[Exercise instructions]: When you reach the line containing "Task: Click shell icon in Octopus, Tomato row", begin reproducing the lines exactly and continue through the end of the listing, leaving out the pictures.

[Information supplied]:
##############################
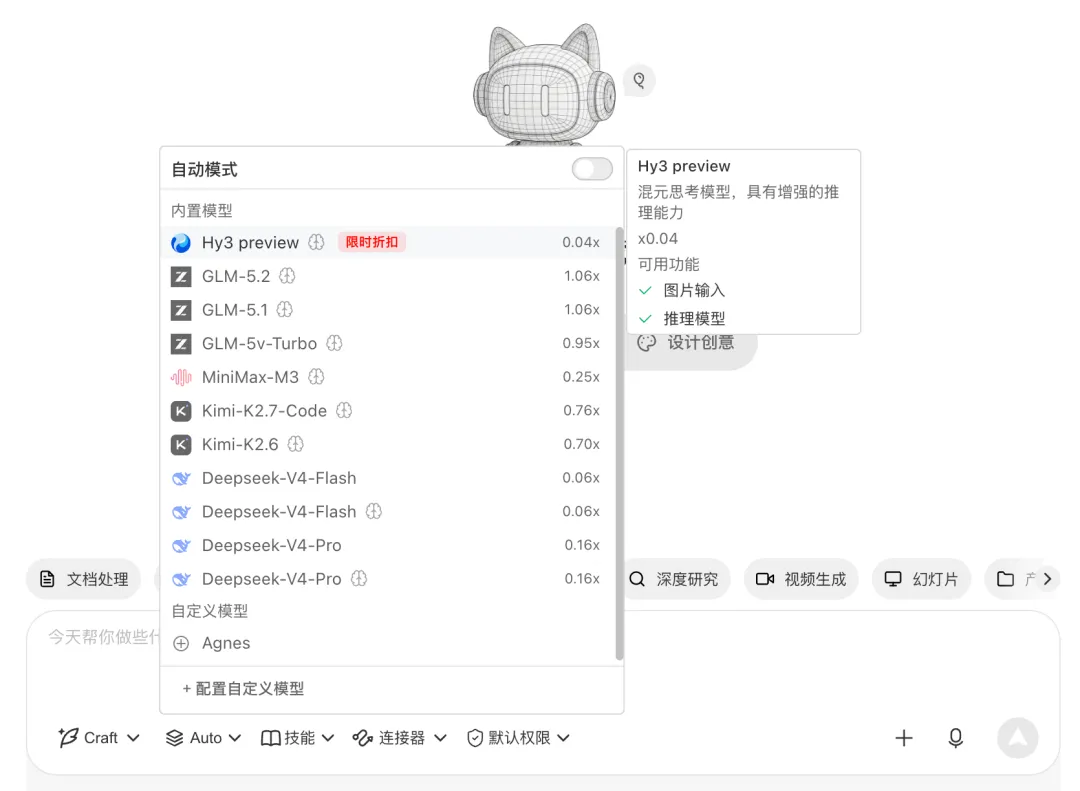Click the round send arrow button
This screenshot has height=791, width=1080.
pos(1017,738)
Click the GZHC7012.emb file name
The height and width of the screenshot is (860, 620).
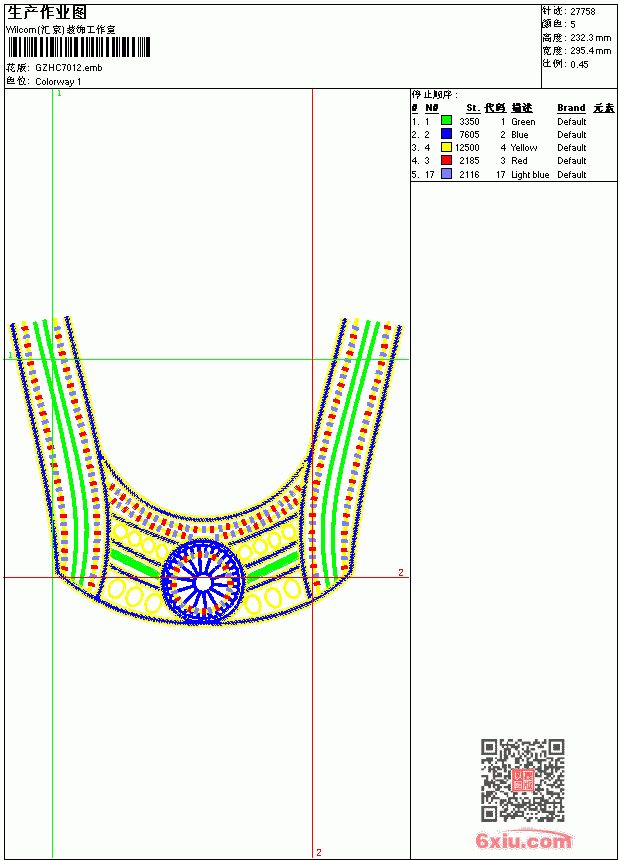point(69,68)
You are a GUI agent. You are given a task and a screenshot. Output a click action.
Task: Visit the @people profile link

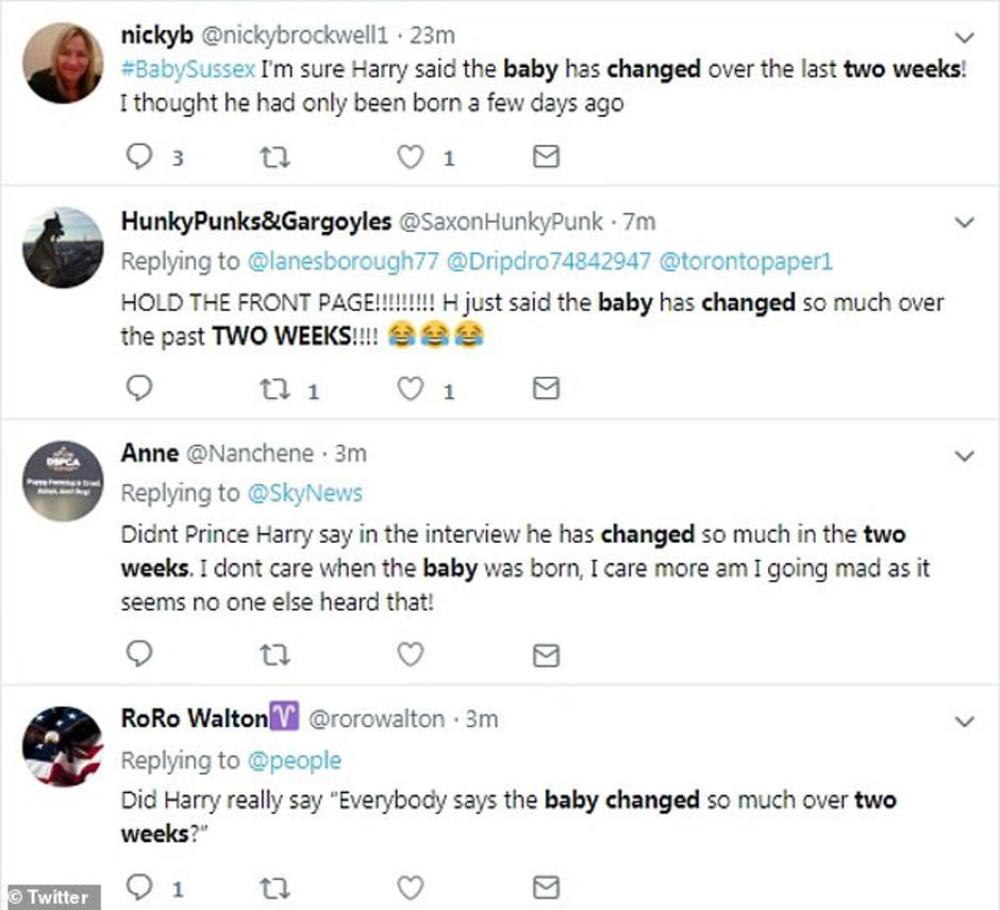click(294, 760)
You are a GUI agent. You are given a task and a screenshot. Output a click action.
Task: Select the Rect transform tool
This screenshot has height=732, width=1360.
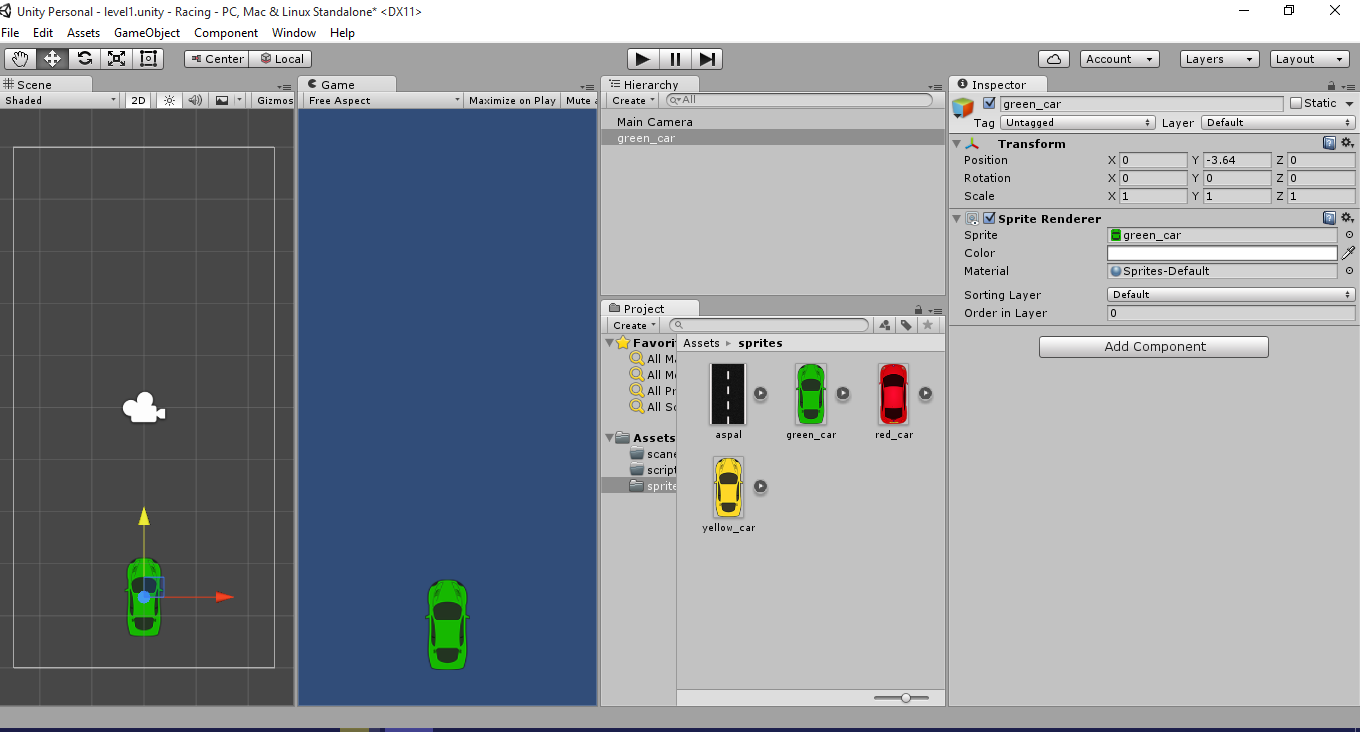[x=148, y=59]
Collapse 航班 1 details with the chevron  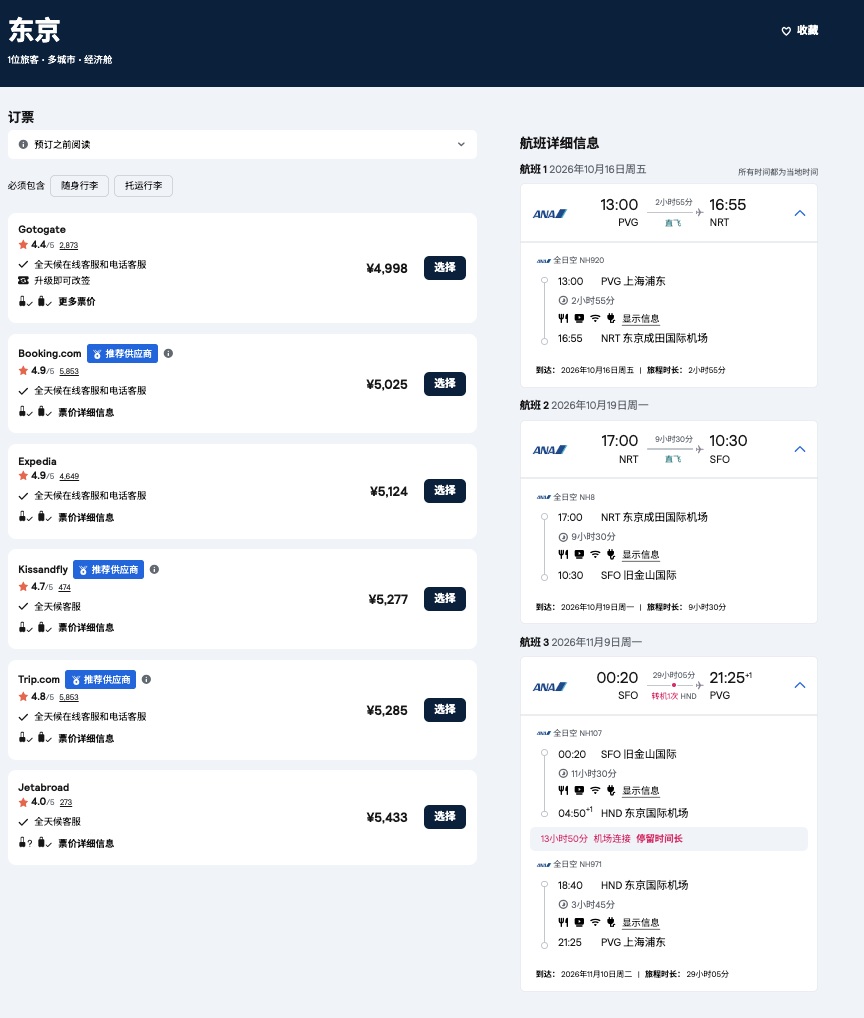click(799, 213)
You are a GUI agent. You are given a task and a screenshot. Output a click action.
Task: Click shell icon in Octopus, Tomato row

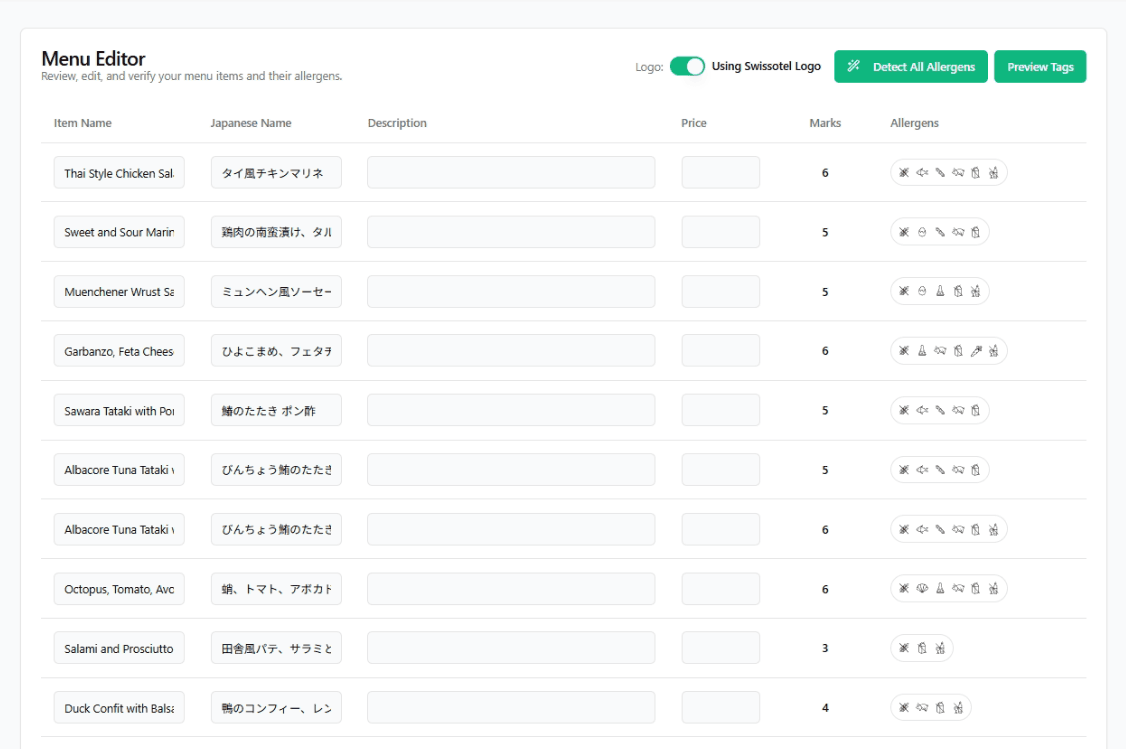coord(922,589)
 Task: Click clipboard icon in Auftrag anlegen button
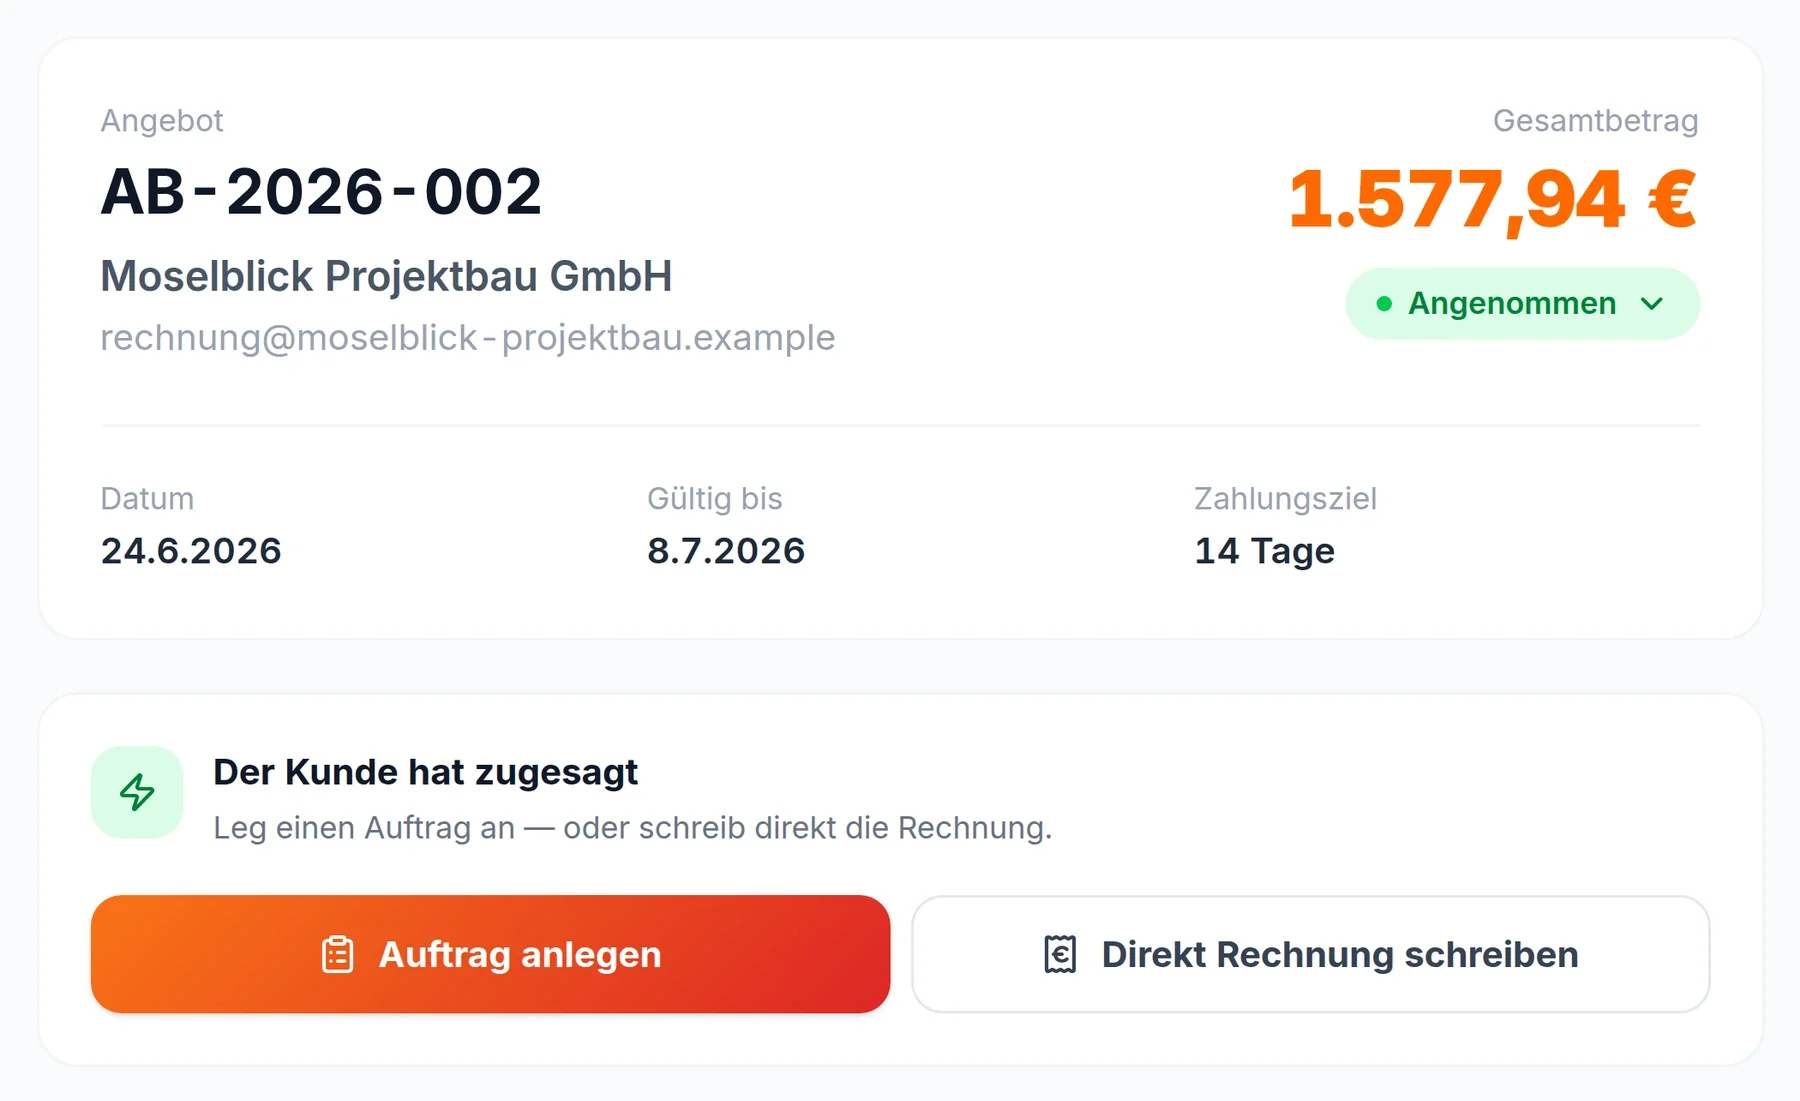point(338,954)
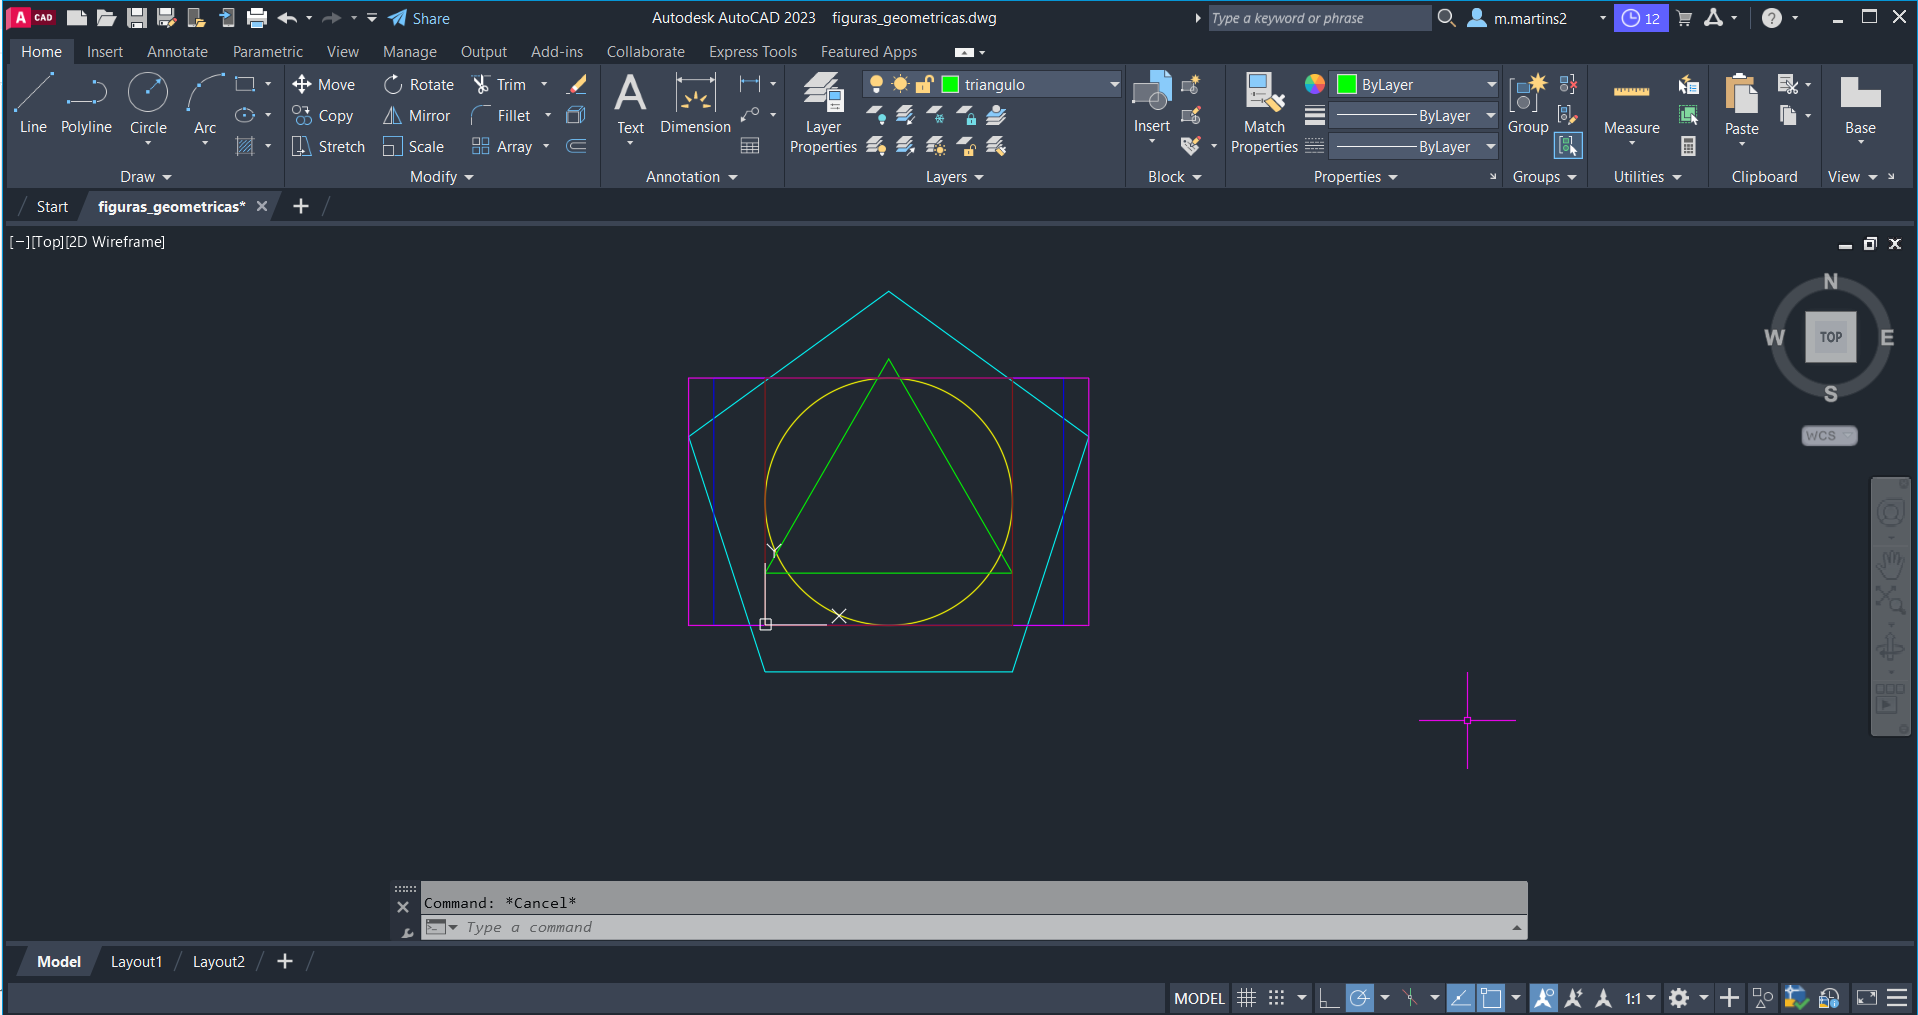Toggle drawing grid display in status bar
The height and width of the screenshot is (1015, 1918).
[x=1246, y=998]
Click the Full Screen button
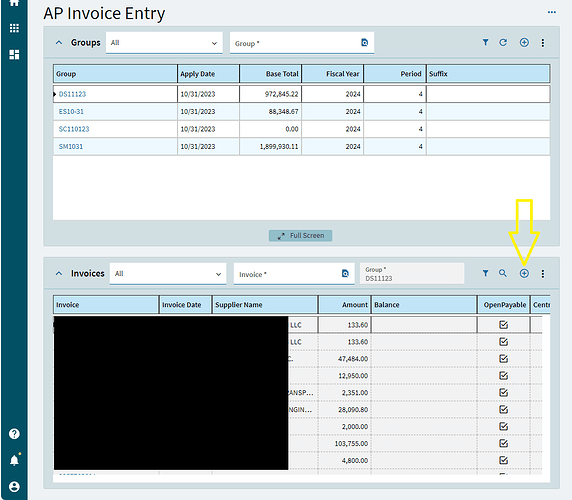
##############################
[Task answer]:
Task: Click shell icon in Octopus, Tomato row

coord(922,589)
 Task: Click clipboard icon in Auftrag anlegen button
point(338,954)
Toggle drawing grid display in status bar
The height and width of the screenshot is (1015, 1918).
[x=1246, y=998]
Click the Full Screen button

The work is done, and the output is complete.